If losing weight were easy, Americans wouldn't be spending $40 billion a year in search of solutions. With all the diet fads and weight loss pills out there, it's not surprising that the majority of takers eventually gain back all their weight if not more. Most of these products are not approved for safety by the FDA, and there is no proof of effectiveness; yet dieters are still willing to try anything at all costs. That would probably explain why the diet industry is in better economic shape than the rest of the world.
There is no big mystery behind the secret to weight loss, though there is discipline required, as well as common sense. You know you need to lose weight and you know what you have to do, but what you should do, and what you actually do, are two different things. If you take the time to evaluate your patterns of behavior, you'll find you don't have to look too far to see how you're sabotaging your slim-down efforts.
- Inadequate or inconsistent exercise: Most people getting into a fitness routine for the first time are not aware that the type of exercise they do is vital in dropping pounds, as is the consistency in which they do it. If you want to change your body composition, you need to work out hard and on a regular basis. Skipping too many workouts will defeat the purpose, and provide you little to no results. Low intensity exercise does nothing to build or support muscle mass, which is critical to an effective fat loss strategy; however, high intensity exercise continues to boost your metabolism long after you're done. In order to achieve any real weight loss, you must combine medium to high intensity cardio with strength training. What this means is, 5-6 cardio workouts each week, for at least 30 minutes, and strength training (weight lifting) for a minimum of 2x a week. If you are just beginning, then ease into it slowly and work your way up. If you are moderately active or in good shape, then try challenging yourself with "interval training."

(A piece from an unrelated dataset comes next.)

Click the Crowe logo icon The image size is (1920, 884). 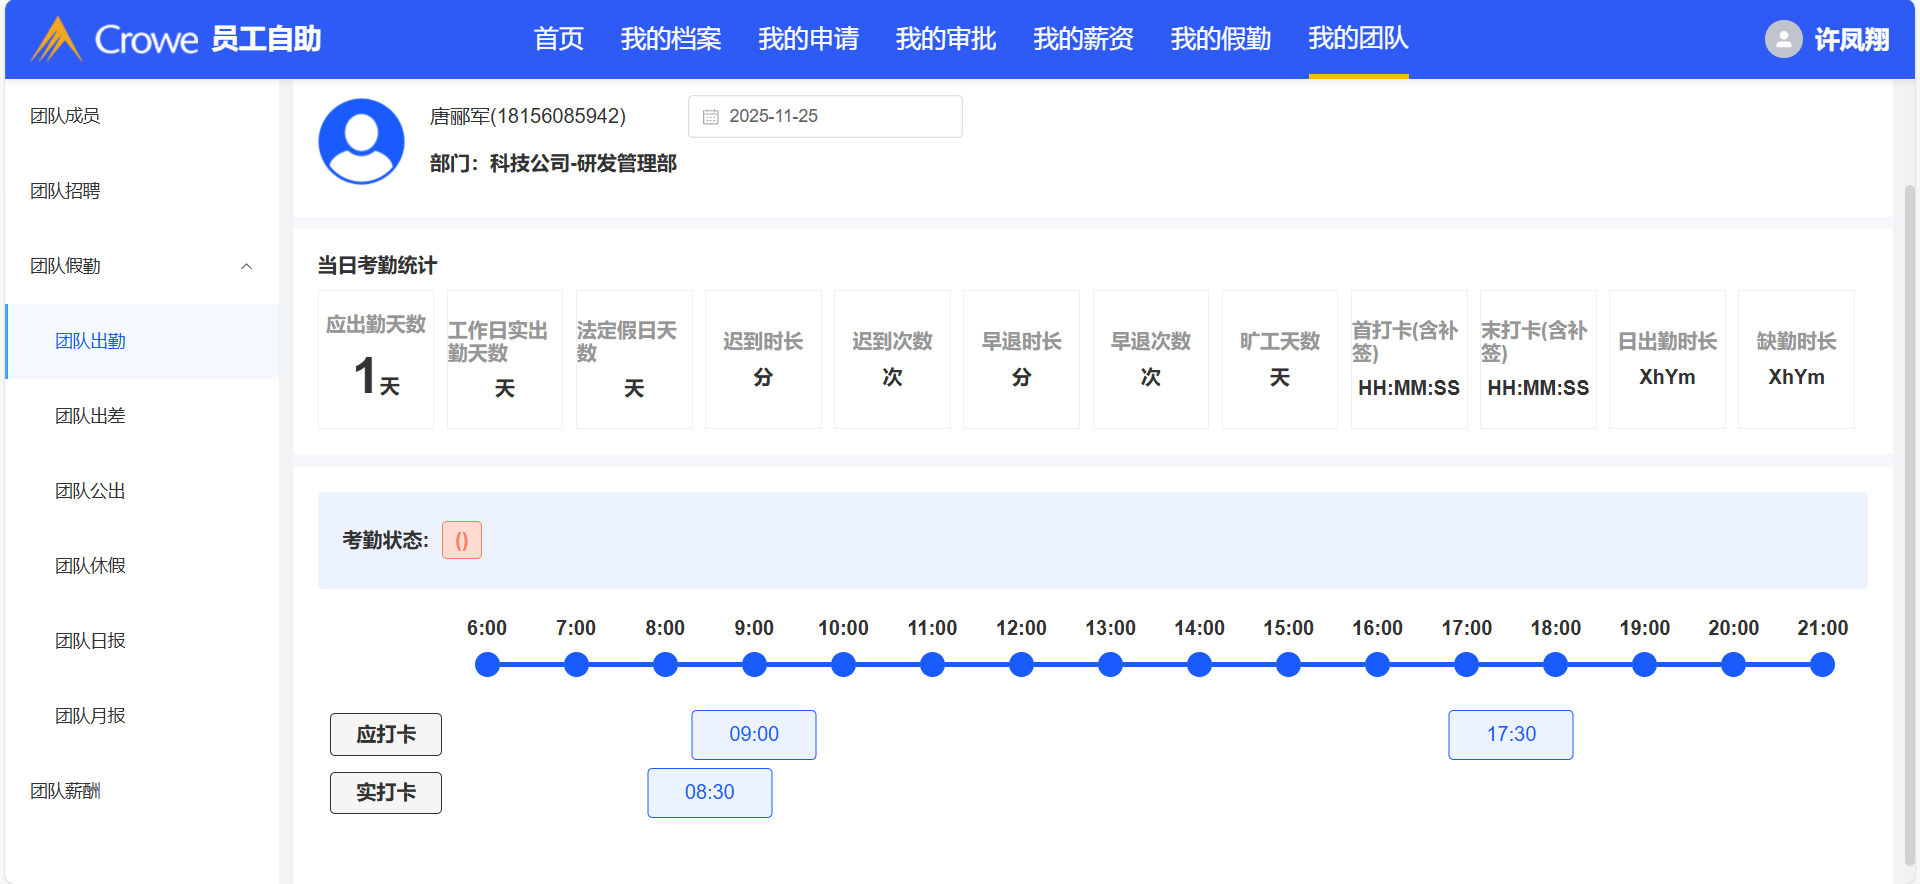(x=56, y=39)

Interval training involves alternating low intensity and high intensity sets of exercise, with very short recovery periods. It has been proven to be the best method for burning fat because you continue burning well after the exercise. It's no wonder that this type of training is used by professional athletes and long distance runners.
- Not getting enough sleep: Many studies have shown that sleep deprivation can affect your metabolism and contribute to weight gain. When you lose sleep, your body secretes cortisol, a hormone that regulates appetite, and you feel hungry even if you may not be. In your efforts to reach and maintain a healthy weight loss and lifestyle, make sleep a priority and aim for 8 hours a night, if you can. Try getting to bed the same time every night, and if need be, try some bedtime rituals which can help get you into sleep mode.
- Too stressed out: Being under constant stress, can increase production of cortisol, a hormone that can increase appetite, as well as fat storage around your abdominal area. Rather than reaching for comfort food, which is generally high in fat, think of an activity that gives you pleasure and one that is good for you; meditation, massage, biking or exercise. Self-indulgence, if it's healthy, will genuinely make you feel better when you're feeling down, stressed or depressed.
- Not exercising portion control: Portion control can make or break your weight loss efforts. If you are not reading labels and measuring portions, then you are probably eating a lot more than you think. Decrease your portion sizes by using smaller plates and bowls and keep a journal to record everything you eat, as it's vital in understanding how quickly calories can add up when you're not keeping track.
- Bingeing on the weekends: An occasional indulgence is fine, but if you are disciplined all week, only to binge it away on the weekends, then you are hurting your weight loss efforts. Rather than gorging yourself on the weekends, try rewarding yourself with just a couple of small treats, but continue being disciplined.
- Mindless eating: We've all been guilty of eating from a bag or box in front of the TV, barely cognizant of the fact that we are doing so. Or, over a drink with a friend, you go through 3 bowls of tortilla chips in a sitting, before you've even ordered your meal. How many times have you picked at your child's fries or finished his cheeseburger? (Okay, guilty as charged!) Think of your weight loss goals, or that sexy body you are striving for, and resist the urge to clean your plate or your child's. Familiarize yourself with the calorie content of some of your favorite foods to pick on, and consider how a few bites of this and a bunch of that, can surprisingly add up to several meals worth of calories!
- Eating too fast: How you eat is just as critical as what you eat in keeping the extra weight off. People who race through their meals, inhaling their food, will always consume more calories than those who eat at a relaxed pace, chewing food thoroughly, and putting their fork down in between bites. When you eat too fast, you consume more calories than you need, before the hormones that control appetite, have time to kick in and signal the brain that you are full. Likewise, eating until you're completely stuffed, verses eating until you are 80% full, will also result in extra calories and weight gain. If you eat slowly, savoring every bite, you'll almost always consume less.